### Instructions to follow
Please answer from the Geril Kapoh profile:
(a) Where was he born?
(b) Which youth team did he play for in 2018?
(c) How many senior appearances does it list for him at Sulut United?

### Excerpt to read
⟨
Geril Kapoh

Personal information
- Full name: Rafly Gabriel Hosea Kapoh
- Date of birth: 31 December 2001 (age 24)
- Place of birth: Tomohon, Indonesia
- Height: 1.83 m (6 ft 0 in)
- Position: Goalkeeper

Youth career
- 2015–2017: PSKT Tomohon
- 2018: PS Manguni
- 2019: Persitaro Sitaro

Senior career*
- Years: Team / Apps / (Gls)
- 2020–2024: Sulut United / 11 / (0)
- 2021–2022: → Belitong (loan) / 0 / (0)
- 2023: → Persik Kediri (loan) / 0 / (0)
- 2024–2025: Persik Kediri / 0 / (0)
- 2025–2026: Persipura Jayapura / 1 / (0)

= Geril Kapoh =

Indonesian footballer

Rafly Gabriel Hosea Kapoh (born 31 December 2001), or simply Geril Kapoh, is an Indonesian professional footballer who plays as a goalkeeper.
⟩
### Entries supplied
⟨
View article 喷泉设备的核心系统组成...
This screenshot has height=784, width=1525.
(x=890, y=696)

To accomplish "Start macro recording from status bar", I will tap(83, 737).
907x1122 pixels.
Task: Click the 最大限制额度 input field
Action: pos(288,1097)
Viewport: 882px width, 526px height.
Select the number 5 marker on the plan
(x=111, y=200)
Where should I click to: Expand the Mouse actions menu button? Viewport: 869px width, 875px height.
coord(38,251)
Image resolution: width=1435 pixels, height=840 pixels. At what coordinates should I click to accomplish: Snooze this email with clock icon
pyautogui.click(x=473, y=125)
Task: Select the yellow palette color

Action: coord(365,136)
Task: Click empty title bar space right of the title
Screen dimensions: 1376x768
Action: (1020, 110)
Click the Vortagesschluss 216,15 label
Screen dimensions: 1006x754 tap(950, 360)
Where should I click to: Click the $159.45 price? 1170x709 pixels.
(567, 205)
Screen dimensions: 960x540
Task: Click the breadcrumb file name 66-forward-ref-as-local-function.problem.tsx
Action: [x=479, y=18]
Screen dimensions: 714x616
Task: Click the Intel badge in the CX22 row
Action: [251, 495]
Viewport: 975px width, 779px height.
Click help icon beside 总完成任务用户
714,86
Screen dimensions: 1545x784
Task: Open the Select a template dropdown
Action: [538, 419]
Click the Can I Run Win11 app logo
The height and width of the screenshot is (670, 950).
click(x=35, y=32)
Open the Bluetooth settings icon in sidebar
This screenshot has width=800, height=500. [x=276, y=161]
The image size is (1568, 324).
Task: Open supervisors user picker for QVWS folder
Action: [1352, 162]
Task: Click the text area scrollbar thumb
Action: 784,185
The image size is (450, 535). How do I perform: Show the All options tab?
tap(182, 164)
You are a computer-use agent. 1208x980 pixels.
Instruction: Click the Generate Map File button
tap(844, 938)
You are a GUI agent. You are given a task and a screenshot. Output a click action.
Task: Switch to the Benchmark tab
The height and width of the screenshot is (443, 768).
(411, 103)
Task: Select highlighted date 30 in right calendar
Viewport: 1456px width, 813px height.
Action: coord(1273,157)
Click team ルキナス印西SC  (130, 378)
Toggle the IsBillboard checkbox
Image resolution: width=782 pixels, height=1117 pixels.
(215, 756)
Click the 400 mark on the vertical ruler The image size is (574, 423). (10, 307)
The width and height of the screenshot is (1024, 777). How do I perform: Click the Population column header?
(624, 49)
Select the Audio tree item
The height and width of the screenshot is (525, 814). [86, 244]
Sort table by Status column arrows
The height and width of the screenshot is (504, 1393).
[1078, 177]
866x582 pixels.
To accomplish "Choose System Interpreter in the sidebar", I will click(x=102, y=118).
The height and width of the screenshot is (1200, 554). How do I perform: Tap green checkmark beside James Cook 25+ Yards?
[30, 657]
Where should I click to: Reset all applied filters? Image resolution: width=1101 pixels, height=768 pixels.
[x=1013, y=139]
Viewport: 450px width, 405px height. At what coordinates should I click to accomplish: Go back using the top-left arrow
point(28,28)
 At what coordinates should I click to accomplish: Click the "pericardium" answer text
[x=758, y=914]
⟩
### Solution for this task
(a) Tomohon, Indonesia
(b) PS Manguni
(c) 11